-------- TASK DATA

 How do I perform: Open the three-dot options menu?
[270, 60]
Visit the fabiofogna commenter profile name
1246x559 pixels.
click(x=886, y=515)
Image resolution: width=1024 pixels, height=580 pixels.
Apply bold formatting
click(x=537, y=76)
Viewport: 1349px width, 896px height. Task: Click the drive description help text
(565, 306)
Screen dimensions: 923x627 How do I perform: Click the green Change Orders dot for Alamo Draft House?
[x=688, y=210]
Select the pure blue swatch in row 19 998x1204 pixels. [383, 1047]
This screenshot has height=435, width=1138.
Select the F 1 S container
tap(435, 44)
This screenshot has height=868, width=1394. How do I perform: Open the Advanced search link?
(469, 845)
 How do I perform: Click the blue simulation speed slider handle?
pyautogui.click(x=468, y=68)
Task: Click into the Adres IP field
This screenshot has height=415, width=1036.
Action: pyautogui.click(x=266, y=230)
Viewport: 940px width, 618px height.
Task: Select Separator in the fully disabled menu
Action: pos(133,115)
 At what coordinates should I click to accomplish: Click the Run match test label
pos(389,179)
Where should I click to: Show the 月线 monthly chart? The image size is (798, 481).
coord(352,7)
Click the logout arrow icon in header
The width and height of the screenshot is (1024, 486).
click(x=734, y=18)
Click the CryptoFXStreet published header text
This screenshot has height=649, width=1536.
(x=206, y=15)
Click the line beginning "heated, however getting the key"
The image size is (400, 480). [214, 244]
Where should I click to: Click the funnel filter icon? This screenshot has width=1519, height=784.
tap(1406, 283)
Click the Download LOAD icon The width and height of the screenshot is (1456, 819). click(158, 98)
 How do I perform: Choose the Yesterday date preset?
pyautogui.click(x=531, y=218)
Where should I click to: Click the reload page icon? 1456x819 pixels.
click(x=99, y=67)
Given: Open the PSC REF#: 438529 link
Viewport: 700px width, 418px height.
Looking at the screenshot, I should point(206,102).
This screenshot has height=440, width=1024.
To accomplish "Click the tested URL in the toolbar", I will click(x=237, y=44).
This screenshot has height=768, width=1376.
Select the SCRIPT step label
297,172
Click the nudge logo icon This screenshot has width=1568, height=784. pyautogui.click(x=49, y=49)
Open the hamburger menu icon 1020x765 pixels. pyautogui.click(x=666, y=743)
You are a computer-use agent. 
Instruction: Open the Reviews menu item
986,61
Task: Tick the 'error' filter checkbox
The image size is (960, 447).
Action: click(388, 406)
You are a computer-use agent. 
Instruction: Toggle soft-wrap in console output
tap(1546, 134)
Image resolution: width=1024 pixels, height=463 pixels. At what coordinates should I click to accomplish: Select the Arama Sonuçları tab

----------------

### DIRECTIONS FOR THIS TASK
Please recast the records as a numbered list, starting with the line that contains "Click the nudge" and going on through the end of the records, with blank lines left out.

### SOLUTION FOR THIS TASK
1. Click the nudge logo icon This screenshot has width=1568, height=784. pyautogui.click(x=49, y=49)
2. Open the hamburger menu icon 1020x765 pixels. pyautogui.click(x=666, y=743)
3. You are a computer-use agent. 
4. Instruction: Open the Reviews menu item
5. 986,61
6. Task: Tick the 'error' filter checkbox
7. The image size is (960, 447).
8. Action: click(388, 406)
9. You are a computer-use agent. 
10. Instruction: Toggle soft-wrap in console output
11. tap(1546, 134)
12. Image resolution: width=1024 pixels, height=463 pixels. At what coordinates should I click to accomplish: Select the Arama Sonuçları tab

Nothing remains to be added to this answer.